Required work: As you look over the data below, please find each line where the word "Given" appears, then copy it.

Data to examine:
.....

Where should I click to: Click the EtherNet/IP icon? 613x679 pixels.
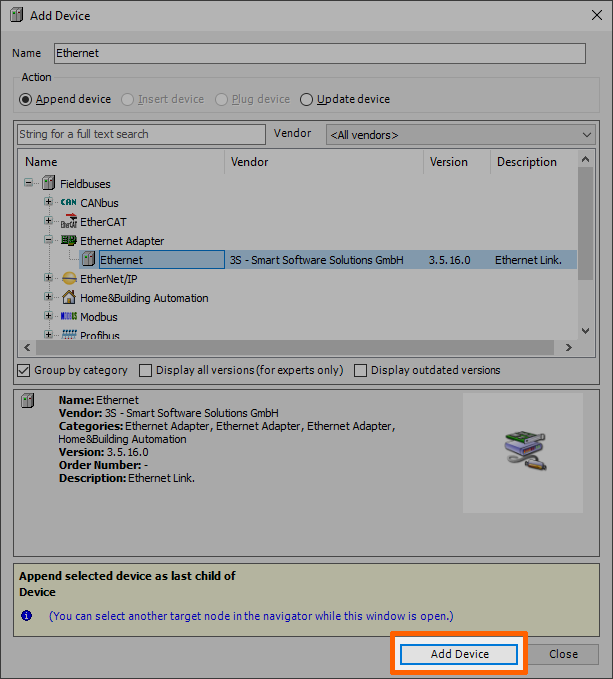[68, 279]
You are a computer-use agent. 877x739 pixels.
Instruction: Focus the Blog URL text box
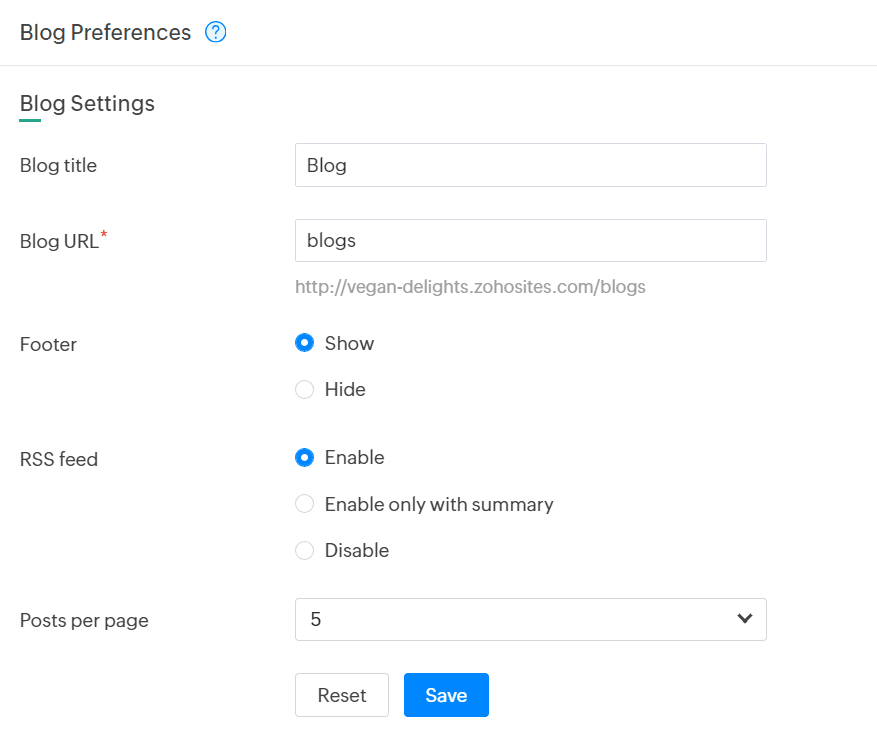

.....

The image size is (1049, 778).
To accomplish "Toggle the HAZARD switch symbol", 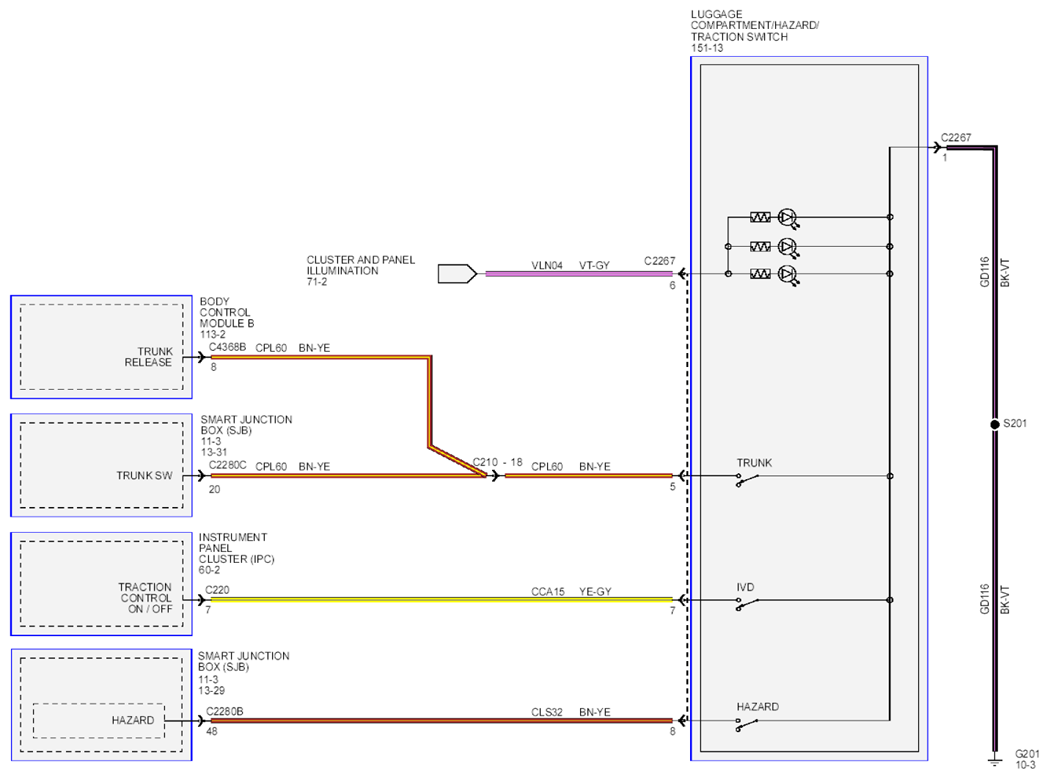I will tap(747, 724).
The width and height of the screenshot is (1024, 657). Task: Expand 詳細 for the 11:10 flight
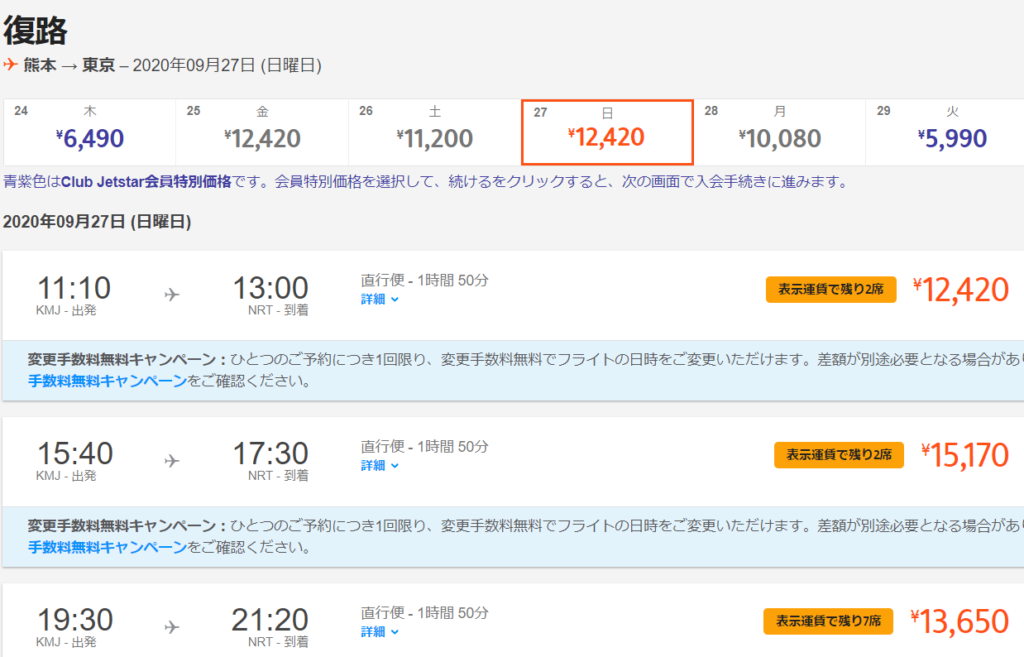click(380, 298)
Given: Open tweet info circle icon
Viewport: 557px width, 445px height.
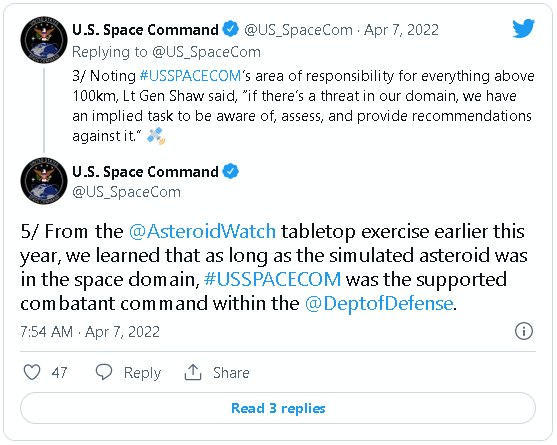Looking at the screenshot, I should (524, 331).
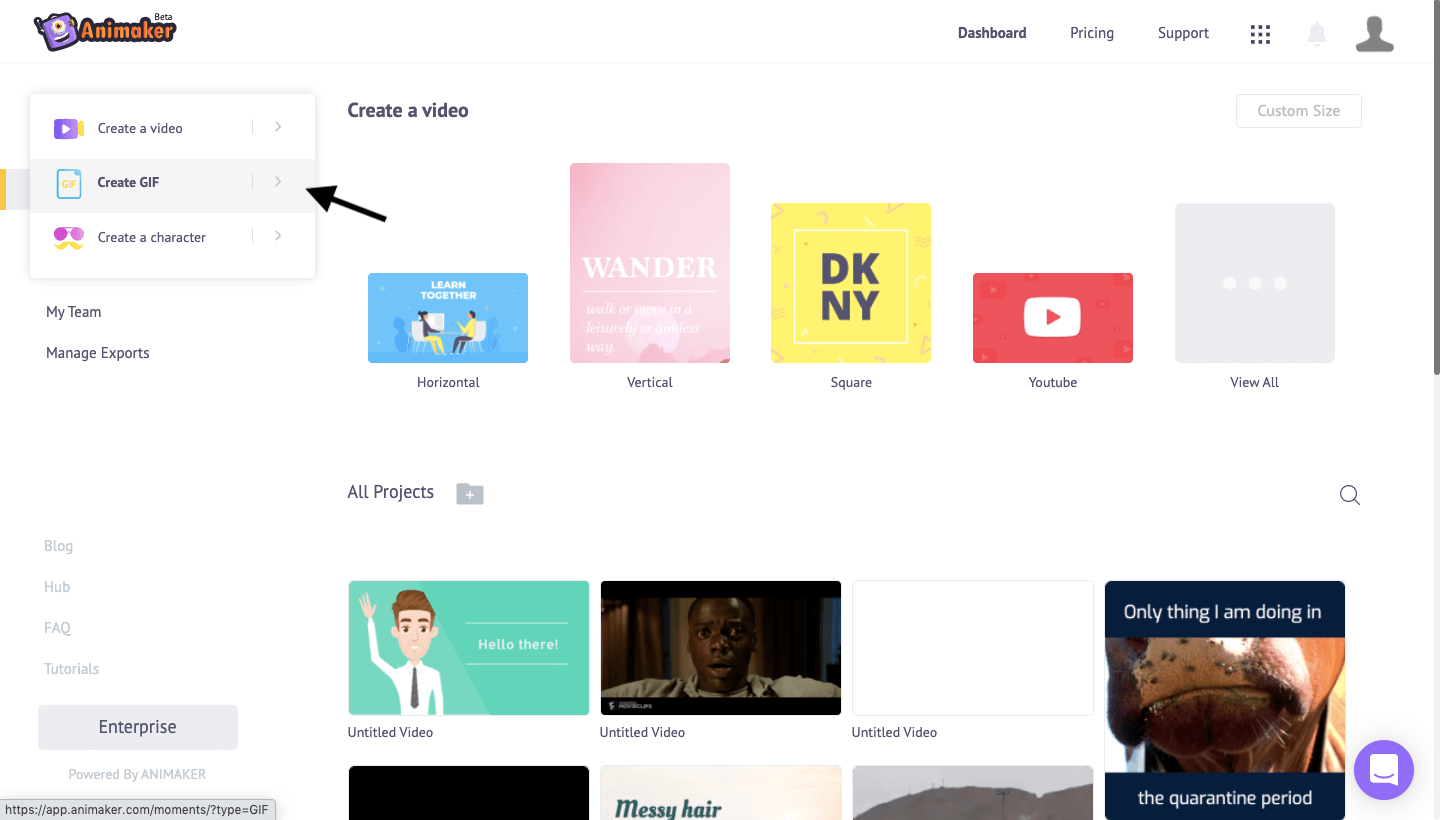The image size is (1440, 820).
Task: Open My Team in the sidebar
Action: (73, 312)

.....

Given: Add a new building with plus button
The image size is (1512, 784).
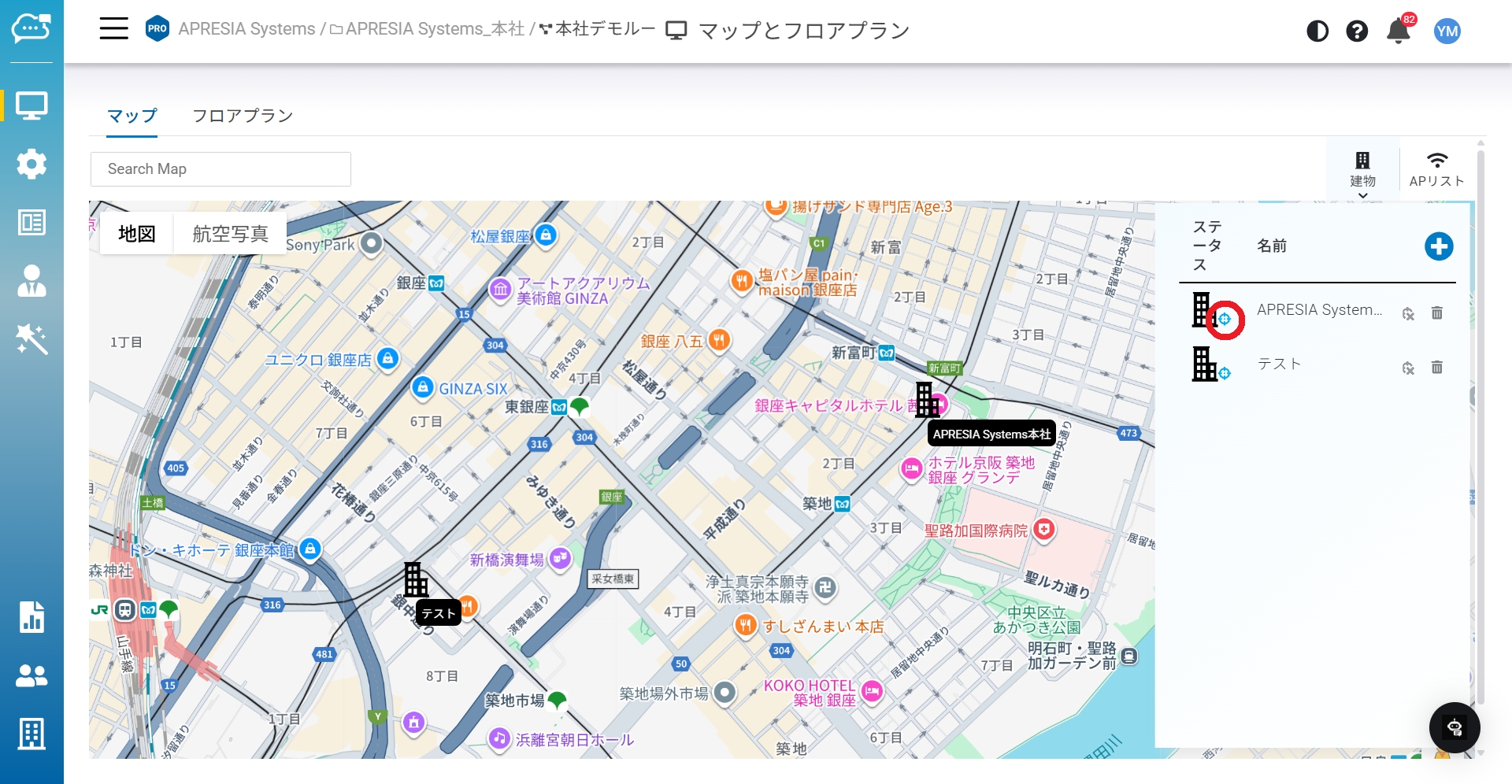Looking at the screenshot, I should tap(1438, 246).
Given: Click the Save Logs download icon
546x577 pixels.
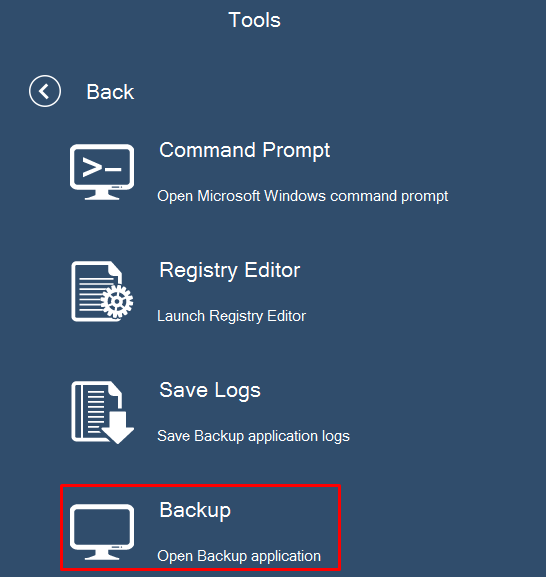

.....

Written response:
Given: Open tweet info circle icon
Given: Add a new building with plus button
Given: Click the Save Logs download icon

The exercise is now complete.